→ What to work on: Copy out, word for word, everything in the items below from the line containing "coordinates (119, 486)." down to the line containing "What do you see at coordinates (90, 165)", including both of those lines.

→ Recorded information:
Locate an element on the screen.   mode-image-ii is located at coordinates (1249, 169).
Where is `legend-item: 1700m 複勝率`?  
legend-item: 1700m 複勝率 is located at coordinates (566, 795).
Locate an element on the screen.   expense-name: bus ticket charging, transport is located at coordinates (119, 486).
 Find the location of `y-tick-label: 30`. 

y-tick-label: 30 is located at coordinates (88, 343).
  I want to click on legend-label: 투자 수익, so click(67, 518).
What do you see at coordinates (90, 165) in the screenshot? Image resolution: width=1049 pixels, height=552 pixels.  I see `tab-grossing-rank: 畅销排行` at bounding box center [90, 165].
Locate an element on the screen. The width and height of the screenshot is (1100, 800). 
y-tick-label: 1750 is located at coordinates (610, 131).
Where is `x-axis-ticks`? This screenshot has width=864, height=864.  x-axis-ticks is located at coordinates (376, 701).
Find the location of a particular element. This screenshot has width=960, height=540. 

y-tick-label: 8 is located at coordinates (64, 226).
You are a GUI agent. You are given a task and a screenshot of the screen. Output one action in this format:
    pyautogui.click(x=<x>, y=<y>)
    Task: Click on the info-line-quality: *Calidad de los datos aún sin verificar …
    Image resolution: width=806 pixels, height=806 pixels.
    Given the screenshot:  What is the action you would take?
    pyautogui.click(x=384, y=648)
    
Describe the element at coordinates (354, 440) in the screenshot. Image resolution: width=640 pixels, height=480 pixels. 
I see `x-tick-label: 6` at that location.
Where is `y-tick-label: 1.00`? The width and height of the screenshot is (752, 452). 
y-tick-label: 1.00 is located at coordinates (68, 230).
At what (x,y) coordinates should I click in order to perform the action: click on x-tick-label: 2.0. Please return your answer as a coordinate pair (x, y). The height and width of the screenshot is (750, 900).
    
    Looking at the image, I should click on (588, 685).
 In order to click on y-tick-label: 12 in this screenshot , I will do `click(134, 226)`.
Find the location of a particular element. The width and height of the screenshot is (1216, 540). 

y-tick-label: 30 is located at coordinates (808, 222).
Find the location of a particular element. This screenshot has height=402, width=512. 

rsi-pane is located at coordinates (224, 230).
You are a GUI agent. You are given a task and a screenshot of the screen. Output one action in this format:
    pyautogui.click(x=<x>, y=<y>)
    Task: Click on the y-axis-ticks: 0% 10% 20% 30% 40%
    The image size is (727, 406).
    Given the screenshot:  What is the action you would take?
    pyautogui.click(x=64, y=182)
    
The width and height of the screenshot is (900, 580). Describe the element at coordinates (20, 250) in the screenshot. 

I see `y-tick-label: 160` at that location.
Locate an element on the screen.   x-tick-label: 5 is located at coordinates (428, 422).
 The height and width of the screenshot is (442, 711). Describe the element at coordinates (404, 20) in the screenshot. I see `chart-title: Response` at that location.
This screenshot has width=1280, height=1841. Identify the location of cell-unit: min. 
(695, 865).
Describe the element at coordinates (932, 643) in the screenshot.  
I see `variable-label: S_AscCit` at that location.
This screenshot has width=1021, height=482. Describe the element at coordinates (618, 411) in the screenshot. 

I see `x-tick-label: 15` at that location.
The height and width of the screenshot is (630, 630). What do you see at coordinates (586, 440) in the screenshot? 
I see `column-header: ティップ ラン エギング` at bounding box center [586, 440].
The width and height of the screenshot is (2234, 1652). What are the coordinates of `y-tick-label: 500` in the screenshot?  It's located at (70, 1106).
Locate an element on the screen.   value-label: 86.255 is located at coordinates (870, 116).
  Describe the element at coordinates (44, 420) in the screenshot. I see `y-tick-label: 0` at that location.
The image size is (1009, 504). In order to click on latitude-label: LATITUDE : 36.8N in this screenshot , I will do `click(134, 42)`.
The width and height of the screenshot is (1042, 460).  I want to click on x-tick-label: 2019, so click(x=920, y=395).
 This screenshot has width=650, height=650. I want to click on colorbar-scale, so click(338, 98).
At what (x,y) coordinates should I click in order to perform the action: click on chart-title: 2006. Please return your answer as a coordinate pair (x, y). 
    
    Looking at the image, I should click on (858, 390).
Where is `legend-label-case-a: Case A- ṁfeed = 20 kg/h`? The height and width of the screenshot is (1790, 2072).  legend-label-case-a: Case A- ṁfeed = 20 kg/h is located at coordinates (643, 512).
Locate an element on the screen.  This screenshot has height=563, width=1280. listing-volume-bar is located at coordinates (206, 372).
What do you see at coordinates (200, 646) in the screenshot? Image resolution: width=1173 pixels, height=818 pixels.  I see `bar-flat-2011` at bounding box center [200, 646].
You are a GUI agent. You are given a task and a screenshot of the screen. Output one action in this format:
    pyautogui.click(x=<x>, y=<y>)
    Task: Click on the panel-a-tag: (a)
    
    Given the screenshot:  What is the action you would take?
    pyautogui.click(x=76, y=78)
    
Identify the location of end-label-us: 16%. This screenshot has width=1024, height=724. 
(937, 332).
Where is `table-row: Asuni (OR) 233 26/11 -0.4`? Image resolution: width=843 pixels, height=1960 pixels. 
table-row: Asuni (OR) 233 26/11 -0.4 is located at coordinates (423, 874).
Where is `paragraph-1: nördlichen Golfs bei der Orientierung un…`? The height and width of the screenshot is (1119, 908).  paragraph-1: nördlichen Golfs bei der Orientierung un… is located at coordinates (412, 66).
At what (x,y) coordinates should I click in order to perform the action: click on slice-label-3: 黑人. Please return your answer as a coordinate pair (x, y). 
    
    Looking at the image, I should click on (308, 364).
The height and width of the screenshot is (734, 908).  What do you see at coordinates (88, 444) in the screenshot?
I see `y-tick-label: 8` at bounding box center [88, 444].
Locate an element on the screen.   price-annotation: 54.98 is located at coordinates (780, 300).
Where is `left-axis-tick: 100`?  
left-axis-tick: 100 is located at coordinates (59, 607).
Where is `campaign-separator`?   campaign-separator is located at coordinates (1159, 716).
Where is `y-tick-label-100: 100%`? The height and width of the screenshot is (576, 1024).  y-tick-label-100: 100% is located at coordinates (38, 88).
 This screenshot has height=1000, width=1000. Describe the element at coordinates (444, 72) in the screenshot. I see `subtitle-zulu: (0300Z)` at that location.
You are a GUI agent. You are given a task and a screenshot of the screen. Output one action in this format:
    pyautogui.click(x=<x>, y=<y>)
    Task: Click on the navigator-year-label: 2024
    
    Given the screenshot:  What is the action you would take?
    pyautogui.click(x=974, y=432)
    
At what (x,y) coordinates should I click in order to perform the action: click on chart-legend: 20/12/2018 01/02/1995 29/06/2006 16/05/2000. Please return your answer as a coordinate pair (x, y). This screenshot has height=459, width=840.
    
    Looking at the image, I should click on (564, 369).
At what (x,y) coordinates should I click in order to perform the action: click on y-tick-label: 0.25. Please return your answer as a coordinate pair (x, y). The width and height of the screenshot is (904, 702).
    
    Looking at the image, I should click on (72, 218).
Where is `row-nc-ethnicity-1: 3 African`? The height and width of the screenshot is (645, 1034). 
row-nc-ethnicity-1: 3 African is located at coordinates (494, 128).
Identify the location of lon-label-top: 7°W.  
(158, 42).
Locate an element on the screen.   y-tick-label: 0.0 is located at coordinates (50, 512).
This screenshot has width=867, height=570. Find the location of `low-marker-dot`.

→ Completed task:
Locate an element on the screen.   expense-name: bus ticket charging, transport is located at coordinates (119, 486).
 Find the location of `y-tick-label: 30`. 

y-tick-label: 30 is located at coordinates (88, 343).
  I want to click on legend-label: 투자 수익, so click(67, 518).
What do you see at coordinates (90, 165) in the screenshot? Image resolution: width=1049 pixels, height=552 pixels.  I see `tab-grossing-rank: 畅销排行` at bounding box center [90, 165].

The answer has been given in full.